Many years ago when I still lived in Edmonton, I was walking my dog Theo in an off-leash overlooking the North Saskatchewan River. I struck up a conversation with a couple of other dog owners while our mutts engaged in their canine social rituals. The conversation naturally turned to weather. Edmonton had just come out of a fairly warm period of freezing rain and gone back to a more seasonable -30. A woman who owned a rather aggressive bulldog mentioned that it had snowed in Victoria.
“I’m always glad to hear about bad weather in Victoria,” I said. “My son lives there, and he’s always telling me what an idiot I am for living here.”

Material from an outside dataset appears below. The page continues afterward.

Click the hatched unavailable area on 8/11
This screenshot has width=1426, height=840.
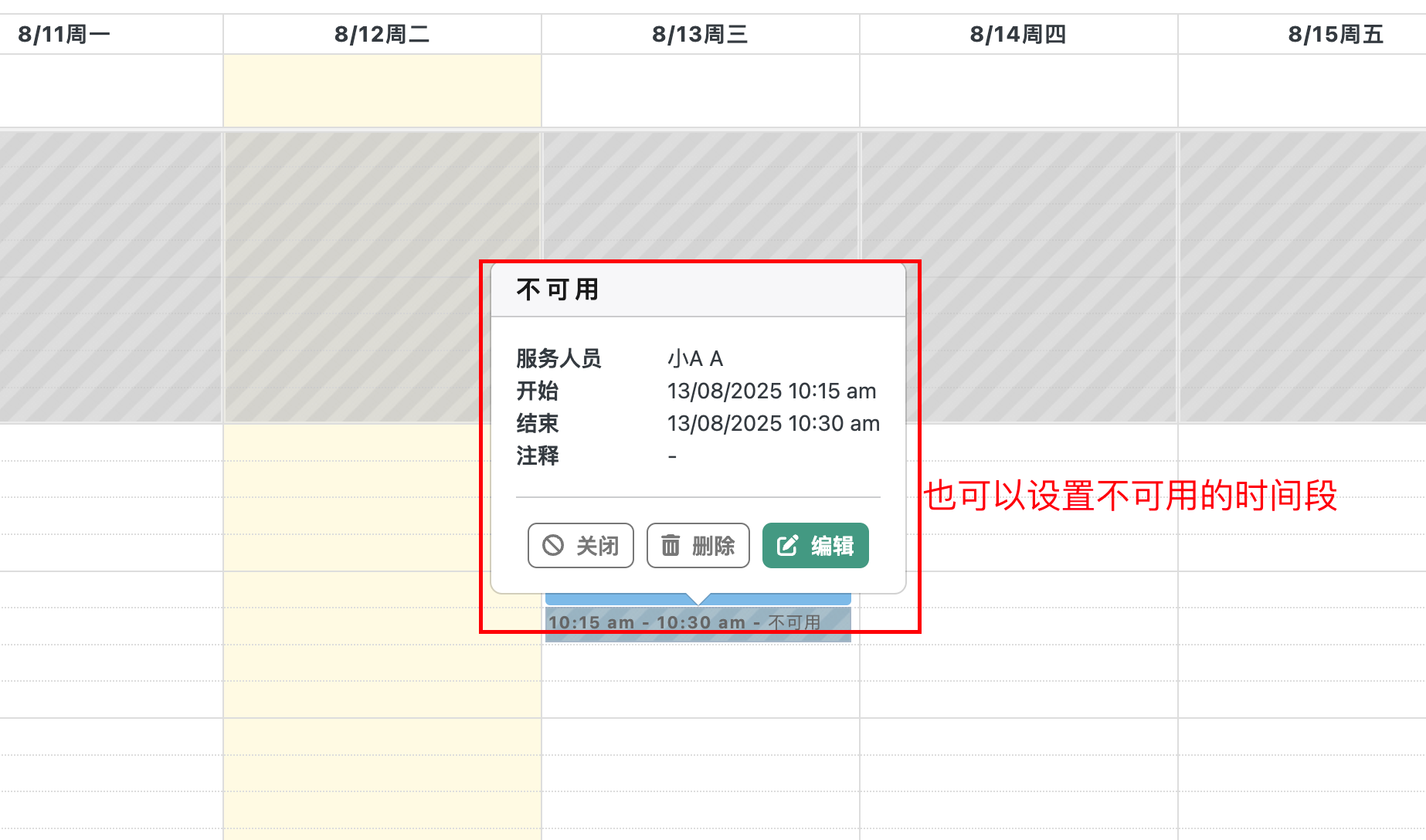point(111,277)
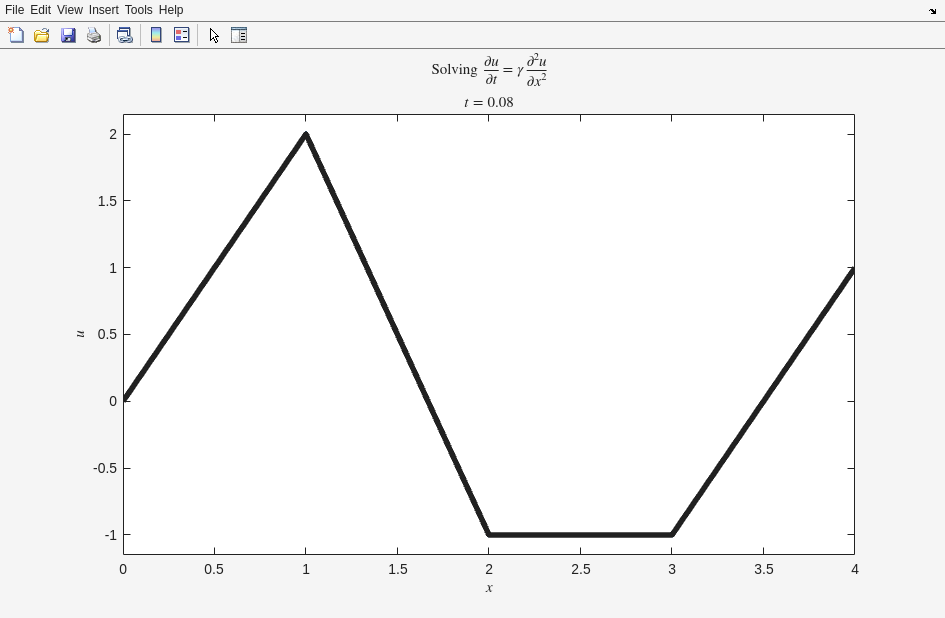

“What does your son do in Victoria?” She asked.
“He works for the NDP.”
She smiled and said, “Talk about idiots, eh?”
We both chuckled. It was an aggressive, bull-doggish sort of comeback, and it was clever. But inside, I bristled. I watched our dogs sniff each other’s genitals and struggled to come up with an equally clever remark about the idiots who both endure Alberta’s terrible climate and keep electing Ralph Klein. It was hopeless. I didn’t want to repeat “idiots,” and, incredibly, I couldn’t think of a synonym.
The silly bulldog was growing weary of Theo’s insistent sniffing and started to growl, so I decided we should retreat before things got ugly. As Theo and I walked to the car, I was still searching for something to shout back at the woman and her dimwitted bulldog. I considered saying,” The real idiots are the people who own ugly dogs in terrible climates and vote for idiots, eh?” But that would have been really idiotic. We have to behave better than our dogs. I would have had to find another off-leash.
Driving home, I came up with “lunatics,” but I still couldn’t fit into an appropriately clever retort. Even if I had thought of one, I could hardly go back and deliver it then. The opportunity had passed.
I hated the thought of being bested in repartee by an Alberta Tory. Of course, the woman could have been a Liberal, but Liberals in Alberta are too earnest and insecure to be clever. Maybe she was a Trotskyist extremist who had contempt for electoral politics. That would be okay, because in the Trotskyist worldview, everybody is an idiot. But no, she was a typical Alberta Conservative. I had heard my family’s proud commitment to social democracy cleverly mocked by a bulldog-owning Ralph Klein supporter, and all I did was chuckle.
I had to pull over several times to scrape ice of the windshield, and by the time I got home, even repeating to myself that it’s a dry cold was losing its curative powers.
After shedding my down-filled parka, fur hat, fur-lined mitts, boots, and extra pair of socks, I turned on my espresso machine and flicked on the TV. CNN was covering George W. Bush’s inauguration. While I was frothing the milk for a cappuccino, I watched a CNN reporter interviewing ordinary Americans who had come to enjoy the festivities. The reporter asked a woman holding an American flag what she thought of those Americans who had come to Washington to protest the inauguration. “They’re idiots,” she said. “Lunatic!” I muttered.